Monday, May 23, 2011
'Liberation Summer' Breezes into Monique Meloche Gallery, Bringing Messages and Markings, with Boots, too!
How can you create a painting, without using paint? For artist Kendell Carter, the answer was shoelaces, which, when layered together, look like three dimensional paint strokes.
How can you create a painting without painting on a canvas? Could you paint heavy layers onto a canvas, and then carefully peel the paint off, and then cut it into strips and weave it together, so that the paint itself serves as a canvas, case in point being this extremely intriguing piece which hangs on the gallery's front-door-facing wall, greeting you as you walk inside of Liberation Summer?

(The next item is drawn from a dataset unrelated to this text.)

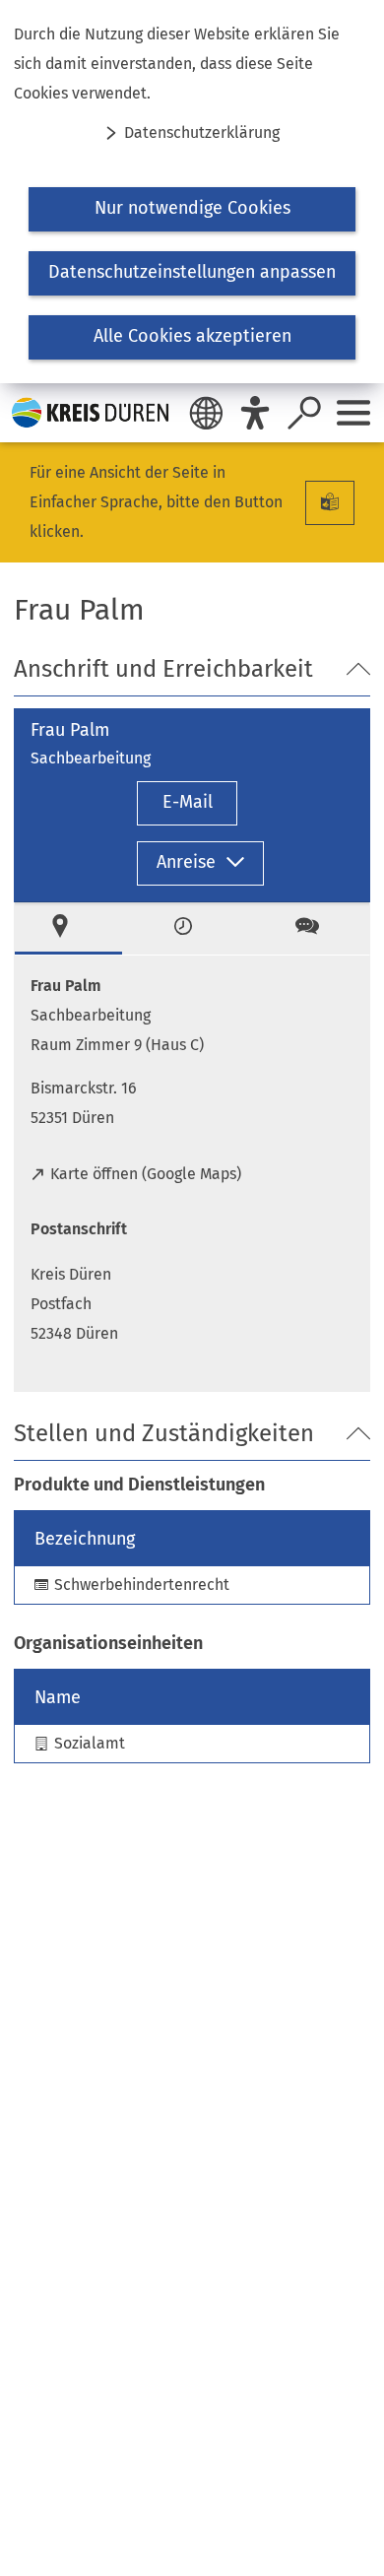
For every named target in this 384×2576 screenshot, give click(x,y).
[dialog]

Liberation Summer, occurring all summer long at Division Street's Monique Meloche Gallery (well, actually just until July 30) is full of color, and labels, and gold hip hop chains splayed out among silhouettes, comprising a myriad of references that have "marked" elements of what artist Kendell Carter refers to as "Subjective Blackness." When juxtaposed against casual cultural markings and literal interpretations of 'mark,' as in a perhaps tongue-and-cheek illustrative shout out to white hip-hopper, Mark Wahlberg, the result is an exhibit that feels as fresh and striking to the viewer as it likely did for its creator, whom, per gallery curator Monique, reported that he was most inspired by challenging traditional art making during the making of Liberation Summer.
Indeed, "How do you make a painting without paint?" is only the beginning of the dialogue one imagines having occurred between the artist and himself during the creative process.
The work of Kendell Carter (American, born New Orleans 1970) has been reviewed in Art in America, ArtFoum.com, and the Los Angeles Times among other esteemed publications. Thus, we will not pretend to pretend we know anything about writing about serious art like Carter's, though we suggest anyone reading this seriously check out the show soon! You might never see gleaming copper cast work boots shining in the summer sun anywhere else. Regardless of whether or not you've got the dough or desire to purchase fine art, it's not about the money when you are standing in front of something that someone else has gone to great lengths to create and you're just fortunate to be able to marvel at it, and then move along, a bit calmer than you were when you walked in. Great art, like Carter's, soothes the nerves of a driftless griot.